A logarithmic singularity in the specific heat at constant volume C v at the critical point has recently been reported to occur in argon1 and oxygen.2 Such a result is in direct contradiction to standard theory,3,4 according to which C v must remain finite at the critical point. It can readily be shown5 that these results imply the existence of a corresponding singularity in the adiabatic compressibility κ s , accompanied by a zero in the sound velocity u and large absorption. Sound velocity measurements might thus serve to confirm the reported behavior of C v ; in addition, they have several other advantages.
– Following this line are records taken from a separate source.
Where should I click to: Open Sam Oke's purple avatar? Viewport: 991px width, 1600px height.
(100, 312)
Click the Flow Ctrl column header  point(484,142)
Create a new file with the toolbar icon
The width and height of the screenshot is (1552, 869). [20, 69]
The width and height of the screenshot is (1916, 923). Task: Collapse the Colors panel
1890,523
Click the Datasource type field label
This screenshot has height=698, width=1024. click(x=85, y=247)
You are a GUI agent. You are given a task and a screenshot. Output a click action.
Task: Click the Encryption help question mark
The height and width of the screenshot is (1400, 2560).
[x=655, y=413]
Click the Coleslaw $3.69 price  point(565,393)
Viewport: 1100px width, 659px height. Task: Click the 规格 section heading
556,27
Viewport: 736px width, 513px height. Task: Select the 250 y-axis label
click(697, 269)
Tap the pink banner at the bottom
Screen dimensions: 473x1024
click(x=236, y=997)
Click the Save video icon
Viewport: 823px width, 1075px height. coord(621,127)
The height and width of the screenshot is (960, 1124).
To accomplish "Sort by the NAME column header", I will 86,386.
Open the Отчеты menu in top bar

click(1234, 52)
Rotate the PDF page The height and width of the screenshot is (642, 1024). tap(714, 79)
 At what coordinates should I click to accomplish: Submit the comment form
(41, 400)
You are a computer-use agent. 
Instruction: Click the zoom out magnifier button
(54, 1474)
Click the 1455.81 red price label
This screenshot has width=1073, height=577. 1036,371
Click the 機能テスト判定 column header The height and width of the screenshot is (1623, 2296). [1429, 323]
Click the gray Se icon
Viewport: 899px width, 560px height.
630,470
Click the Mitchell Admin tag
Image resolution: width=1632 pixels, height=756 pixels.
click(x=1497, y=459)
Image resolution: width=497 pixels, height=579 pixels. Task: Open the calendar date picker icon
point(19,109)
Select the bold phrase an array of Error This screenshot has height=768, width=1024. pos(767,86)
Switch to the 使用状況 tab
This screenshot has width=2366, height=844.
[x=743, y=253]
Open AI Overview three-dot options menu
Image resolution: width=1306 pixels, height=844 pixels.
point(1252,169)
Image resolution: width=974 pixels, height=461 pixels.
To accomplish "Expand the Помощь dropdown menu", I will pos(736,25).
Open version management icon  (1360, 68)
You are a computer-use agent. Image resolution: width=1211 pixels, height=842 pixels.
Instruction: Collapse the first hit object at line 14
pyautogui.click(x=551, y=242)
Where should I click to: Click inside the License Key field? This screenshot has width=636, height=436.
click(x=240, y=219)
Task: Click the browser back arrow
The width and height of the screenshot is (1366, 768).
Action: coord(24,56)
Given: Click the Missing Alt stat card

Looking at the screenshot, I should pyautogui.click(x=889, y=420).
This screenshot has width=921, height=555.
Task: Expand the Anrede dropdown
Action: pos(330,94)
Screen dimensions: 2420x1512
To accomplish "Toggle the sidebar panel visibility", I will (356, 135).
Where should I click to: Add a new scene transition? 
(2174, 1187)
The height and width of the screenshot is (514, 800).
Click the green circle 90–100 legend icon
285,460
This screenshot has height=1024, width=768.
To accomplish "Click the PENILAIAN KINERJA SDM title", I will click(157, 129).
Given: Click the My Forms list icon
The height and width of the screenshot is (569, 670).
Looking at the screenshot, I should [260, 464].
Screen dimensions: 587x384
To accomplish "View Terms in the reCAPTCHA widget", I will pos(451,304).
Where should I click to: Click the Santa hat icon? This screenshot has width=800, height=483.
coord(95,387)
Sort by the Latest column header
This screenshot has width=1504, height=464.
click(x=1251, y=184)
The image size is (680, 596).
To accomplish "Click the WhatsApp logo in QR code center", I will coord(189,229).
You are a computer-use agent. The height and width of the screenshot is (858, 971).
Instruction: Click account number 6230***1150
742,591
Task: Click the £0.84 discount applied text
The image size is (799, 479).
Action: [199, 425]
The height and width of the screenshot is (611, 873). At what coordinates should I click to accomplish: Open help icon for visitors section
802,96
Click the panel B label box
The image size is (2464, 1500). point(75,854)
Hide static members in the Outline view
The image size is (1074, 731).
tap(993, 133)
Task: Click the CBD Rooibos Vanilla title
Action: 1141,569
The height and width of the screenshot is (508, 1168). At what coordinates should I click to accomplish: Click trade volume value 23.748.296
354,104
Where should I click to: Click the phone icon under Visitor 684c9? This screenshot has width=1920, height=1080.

The available resolution (≈0.01%) is much greater than in specific-heat measurements, and each observation is made at a fixed temperature instead of over a temperature interval. If measurements are made along a suitable line in the phase diagram, e.g., an isotherm or an isobar, it is possible to remain in a homogeneous phase at all times, whereas measurements of C v along an isopycnal are necessarily carried out in the mixed phase below T c . In the latter circumstances small departures of ρ from the critical value may lead to large contributions from the latent heat close to T c . We have accordingly undertaken a study of the sound velocity at 1 Mcps in the critical region of helium (T c = 5.1994°K, P c = 1718 mm of mercury). Similar measurements have previously been made in xenon,6 but with insufficient resolution to detect the presence of a singularity in the compressibility.